In Italia è partita da alcuni giorni la somministrazione della terza dose di vaccino anti-Covid ai soggetti più a rischio, ovvero i pazienti trapiantati e immunodepressi. Solo dopo aver valutato i dati e gli studi di definirà una eventuale estensione alla popolazione generale. Intanto negli Usa la Food and drug administration ha dato oggi il via libera al richiamo con il vaccino Pfizer per le persone dai 65 anni in su e per quelle fragili dopo che la commissione competente aveva discusso sull’opportunità di somministrare il booster agli under 65. Anche il comitato consultivo del Centers for Disease Control and Prevention ha approvato all’unanimità la terza dose del vaccino Pfzier per il Covid per gli over 65. Al momento, l’Agenzia italiana del farmaco (Aifa) si è pronunciata in relazione alle categorie da rivaccinare prioritariamente, ma per una più ampia estensione si attende la valutazione dell’Agenzia europea per i farmaci.

L’Ema si esprimerà sulla necessità “all’inizio di ottobre”. “Gli studi confermano che la terza dose aiuta nei casi di pazienti immunodepressi”, ha detto Marco Cavaleri, responsabile della task force per i vaccini e le terapie Covid-19 dell’Ema e che “gli effetti di immunizzazione declinano nel tempo”. La priorità per la salute pubblica, però, resta “completare il ciclo vaccinale per chi non lo ha ancora fatto“. “Alcuni Stati membri hanno iniziato a somministrare la terza dose a gruppi selezionati di persone per proteggere in modo proattivo i più vulnerabili in vista della stagione invernale. L’Ema riconosce pienamente le ragioni dietro tale decisione” ha aggiunto Cavaleri. L’Agenzia europea del farmaco Ema e altri enti regolatori del mondo si stanno muovendo secondo la linea di “non avere fretta nel dare il booster se non c’è una chiara indicazione che sia necessario. E stiamo seguendo rigorosamente questo percorso. Penso sia importante per noi basare la nostra decisione sulle evidenze e non su pressioni da parte di stakeholder”, portatori di interessi, “ed è quello che continuiamo a fare anche adesso”.

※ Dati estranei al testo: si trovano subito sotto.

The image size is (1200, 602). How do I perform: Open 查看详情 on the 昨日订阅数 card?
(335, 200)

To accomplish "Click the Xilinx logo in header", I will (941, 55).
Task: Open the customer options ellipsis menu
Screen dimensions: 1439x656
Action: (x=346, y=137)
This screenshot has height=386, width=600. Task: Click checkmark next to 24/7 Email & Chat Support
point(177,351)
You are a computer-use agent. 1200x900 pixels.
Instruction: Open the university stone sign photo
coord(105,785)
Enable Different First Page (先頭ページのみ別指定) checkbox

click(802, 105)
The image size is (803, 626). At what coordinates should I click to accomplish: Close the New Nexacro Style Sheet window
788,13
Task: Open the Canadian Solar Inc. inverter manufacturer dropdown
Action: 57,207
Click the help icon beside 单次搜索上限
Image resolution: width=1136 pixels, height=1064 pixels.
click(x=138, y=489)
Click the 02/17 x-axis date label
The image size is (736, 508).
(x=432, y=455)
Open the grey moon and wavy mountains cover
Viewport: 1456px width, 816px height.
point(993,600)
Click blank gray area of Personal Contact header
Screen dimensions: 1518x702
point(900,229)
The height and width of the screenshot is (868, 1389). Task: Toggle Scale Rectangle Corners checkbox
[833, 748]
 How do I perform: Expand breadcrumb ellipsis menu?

Intanto secondo un nuovo studio del Brigham and Women’s Hospital di Boston (Usa), pubblicato sul New England Journal of Medicine, la protezione dal Sars-Cov-2 offerta dal vaccino a mRNA rimane forte a 5 mesi dopo la seconda dose, mantenendo un’efficacia nei confronti di forme gravi, ma anche nei confronti di infezioni con sintomi lievi o asintomatiche. I dati dello studio, tuttavia, sono stati raccolti prima che la variante Delta raggiungesse gli Stati Uniti e quindi non informano completamente su come si comporta l’immunità quando il virus cambia. Un quadro di incertezza che spinge a velocizzare i richiami per i soggetti più fragili, mentre sta per prendere avvio da ottobre anche la campagna di vaccinazione contro l’influenza stagionale.